Leider ist aber die Wahrheit, dass diese Form der Regulierung ihr löbliches Ziel nicht erreicht und stattdessen zu bürokratischer Mehrbelastung führt und Risiken für die Unternehmen sowie für Märkte insbesondere in Entwicklungsländern birgt. Schon bald nach Inkrafttreten dieses Gesetzes hat sich gezeigt, dass es auf den Prüfstand muss.

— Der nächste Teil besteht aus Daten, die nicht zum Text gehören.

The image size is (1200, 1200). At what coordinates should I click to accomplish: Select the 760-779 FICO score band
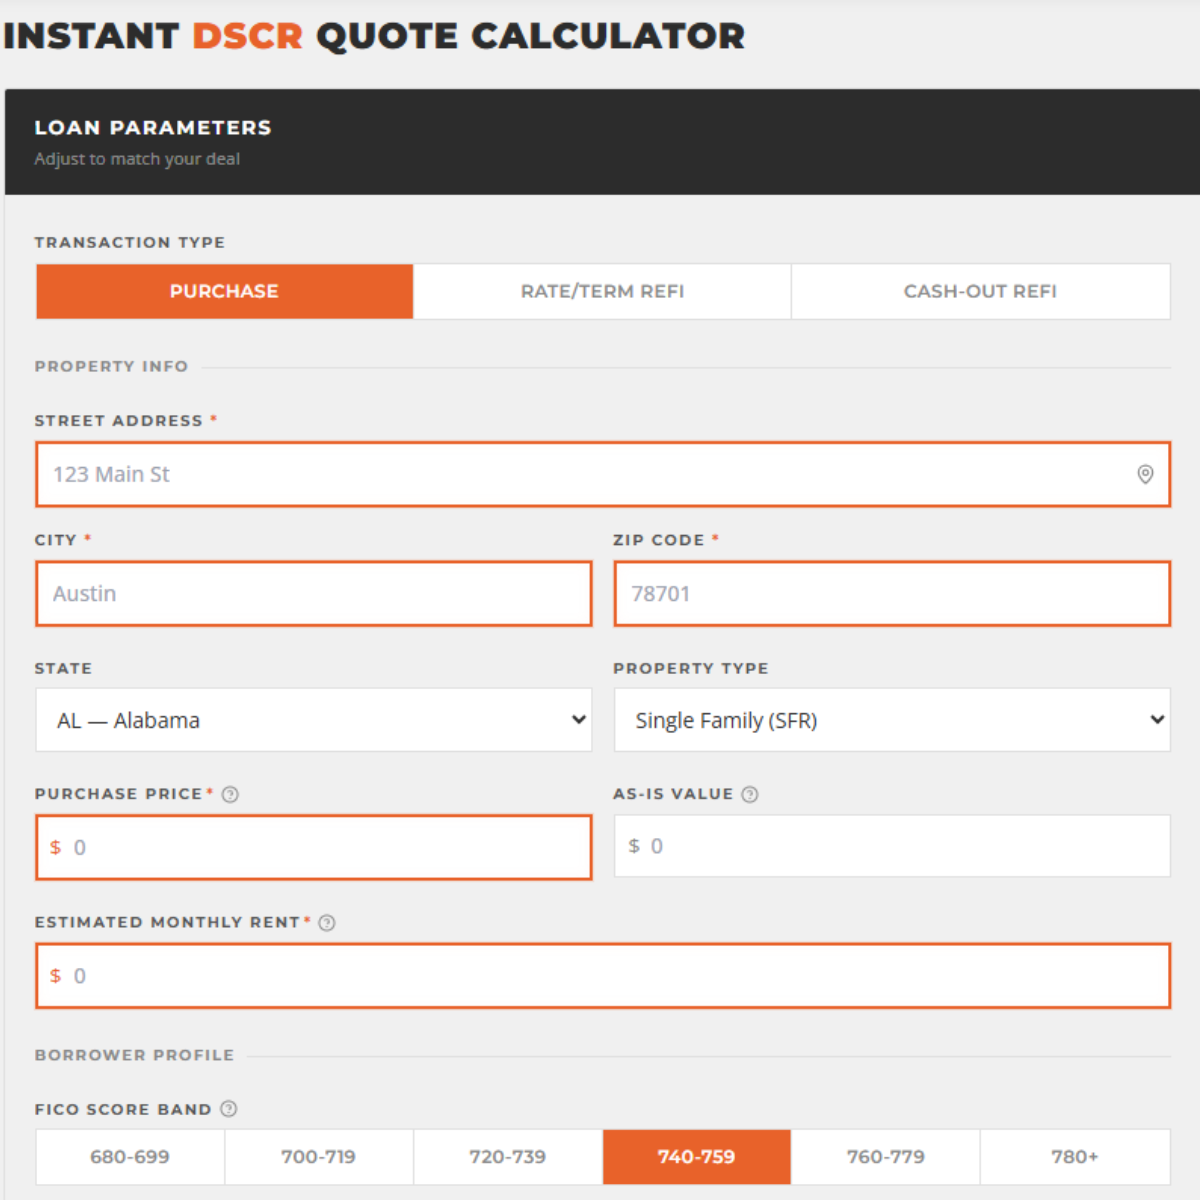click(x=886, y=1157)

Aber vor allem haben sich schon vorher die wirtschaftlichen Rahmenbedingungen in unserem Land völlig verändert. Das lässt sich beispielsweise an Zahlen der deutschen Leitindustrie, die in Wolfsburg, aber auch zum Beispiel in meinem Wahlkreis in Stuttgart sehr entscheidend ist, ablesen. Die Automobilproduktion, die während der Jahre unter unionsgeführten Regierungen noch Rekorde von 5,7 Millionen produzierten Fahrzeugen pro Jahr verzeichnen konnte, bewegt sich in den letzten Jahren bei 3 bis 4 Millionen Fahrzeugen pro Jahr – also von 5,7 Millionen Fahrzeugen in den letzten Jahren auf noch 3 bis 4 Millionen Fahrzeuge. Wir sehen die Folgen im ganzen Land.

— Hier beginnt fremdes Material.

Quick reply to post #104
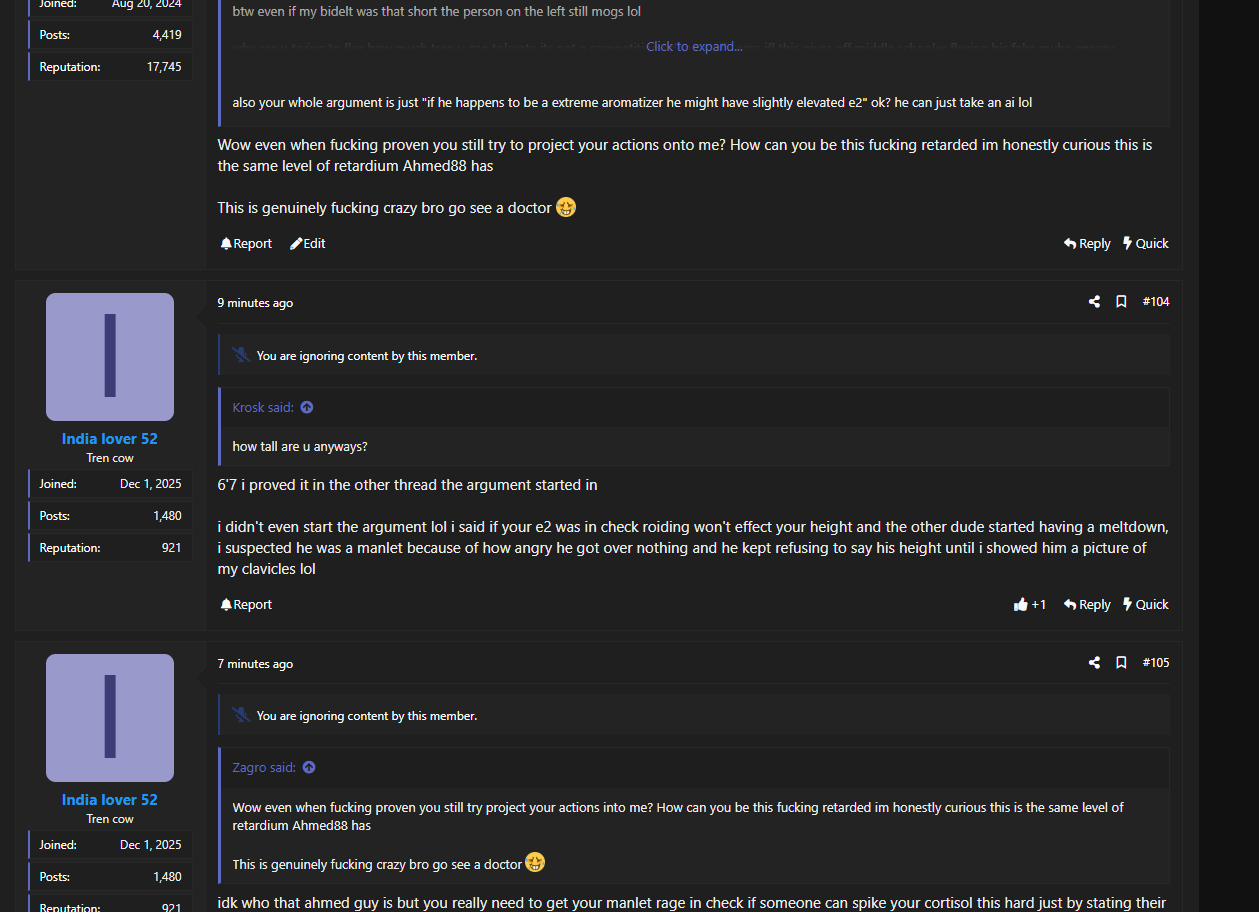 click(1145, 605)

Aufgrund dieser veränderten Bedingungen wollten wir als CDU/CSU-Fraktion die Lieferkettenregeln bereits am 15. Dezember 2022, noch vor dem Inkrafttreten dieses Gesetzes, aussetzen. Leider konnten wir die Ampelregierung – damals noch inklusive FDP – nicht von diesen Plänen überzeugen.

(Zuruf von der CDU/CSU: Ah! Hört! Hört!)

Schon damals haben wir Ihnen gesagt, dass sich die weltwirtschaftliche Lage verändert hat, dass wir nicht so tun können, als gäbe es keinen Krieg in Europa. Wir haben schon damals auf die Ampelregierung eingewirkt, dass der Prozess für eine EU-Richtlinie unverzüglich gestoppt werden muss.

(Beifall bei der CDU/CSU)

Dazu konnten sich allerdings SPD, Grüne und FDP zu diesem Zeitpunkt nicht bewegen lassen.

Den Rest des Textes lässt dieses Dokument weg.